Dans un entretien avec l’AFP, la suédoise Magdalena Andersson a salué une «étape très importante pour l’OTAN». Selon elle, les deux pays nordiques, qui ont décidé d’abandonner leur neutralité depuis le début de l’intervention militaire russe en Ukraine, seront «pourvoyeurs de sécurité» de l’Alliance. Le Premier ministre britannique Boris Johnson a estimé pour sa part que l’adhésion des deux pays nordiques allait rendre l’Alliance «plus forte et plus sûre».
Washington satisfait
Dans un communiqué publié par la Maison Blanche, le président américain Joe Biden a «félicité la Turquie, la Finlande et la Suède» pour la signature de cet accord. L’intégration de la Finlande et de la Suède va «renforcer la sécurité collective de l’OTAN et va bénéficier à l’ensemble de l’Alliance transatlantique», a écrit Joe Biden. «Alors que nous commençons ce sommet historique à Madrid, notre Alliance est forte, plus unie et plus déterminée que jamais», a-t-il poursuivi.

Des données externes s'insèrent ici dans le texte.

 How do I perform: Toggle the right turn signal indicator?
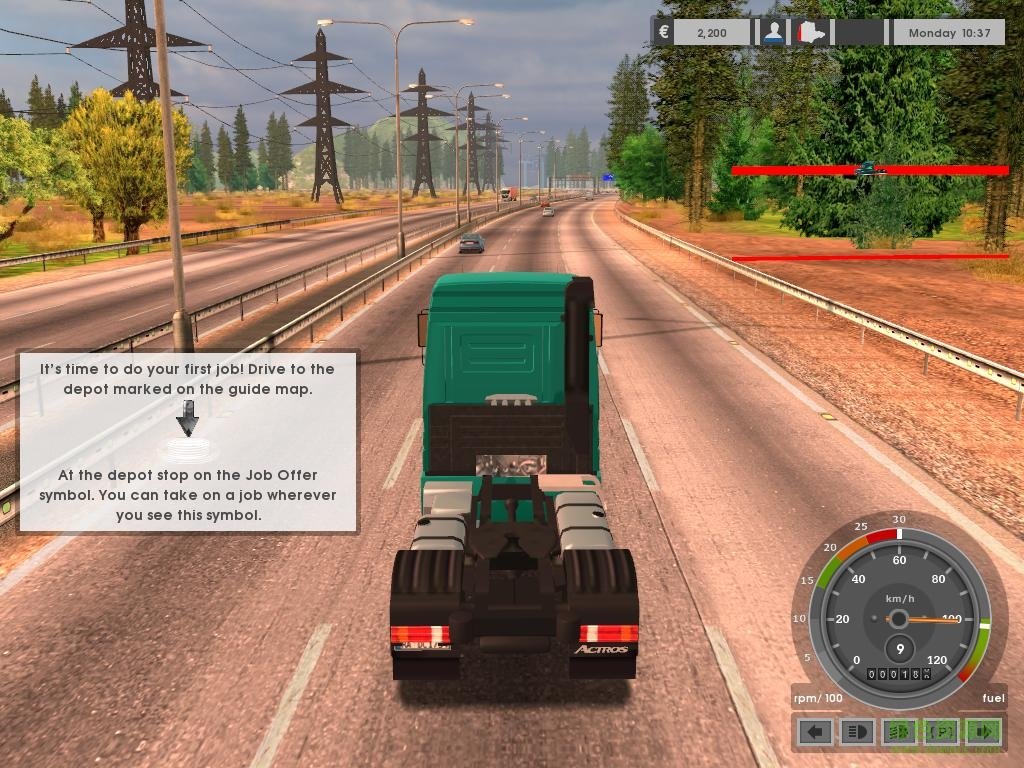click(983, 732)
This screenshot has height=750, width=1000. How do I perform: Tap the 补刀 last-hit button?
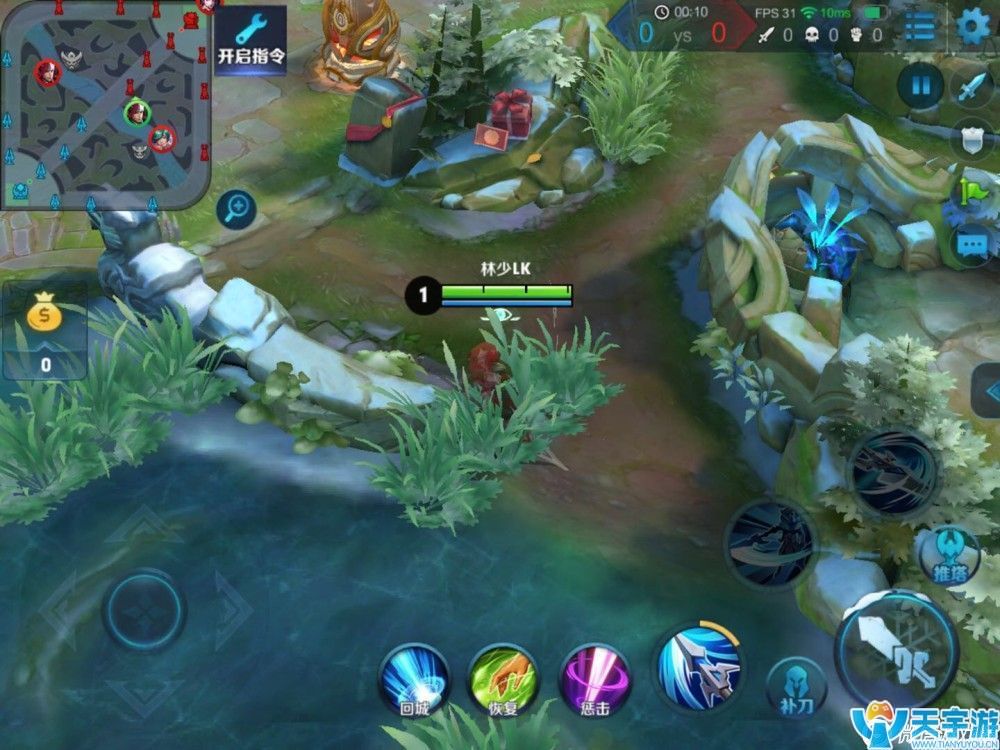click(x=796, y=685)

Washington a affirmé que la Turquie n’a pas fait «de demande particulière de concessions aux Américains» pour lever son opposition à l’entrée de la Finlande et de la Suède dans l’OTAN, alors que Recep Tayyip Erdogan Erdogan doit rencontrer Joe Biden le 29 juin, en marge du sommet. Avant de partir pour Madrid, le président turc avait souligné que le «sujet le plus important» entre les deux pays était celui des F-16, en référence aux avions de chasse commandés et partiellement payés par la Turquie, mais dont les Etats-Unis ont suspendu le contrat de livraison après l’acquisition par Ankara d’un système de défense antiaérienne russe S-400.
La dernière rencontre entre Joe Biden et Recep Tayyip Erdogan, après des mois de brouille entre Ankara et Washington, remonte au mois d’octobre 2021 à Rome, en marge du G20, sommet qui rassemble les 20 pays les plus industrialisés.
A plusieurs reprises, la Russie a mis en garde contre les conséquences d’une entrée de la Suède et de la Finlande dans l’OTAN : en février 2022, la porte-parole de la diplomatie russe, Maria Zakharova, avait déclaré que cette adhésion des deux pays nordiques «aurait de graves répercussions politico-militaires auxquelles notre pays serait obligé de répondre». En avril, elle avait affirmé que «les conséquences négatives pour la paix et la stabilité en Europe du nord» étaient «évidentes».
Stockholm et Helsinki avaient fait état de leur intention de rejoindre l’alliance militaire dominée par les Etats-Unis après le lancement de l’offensive russe en Ukraine.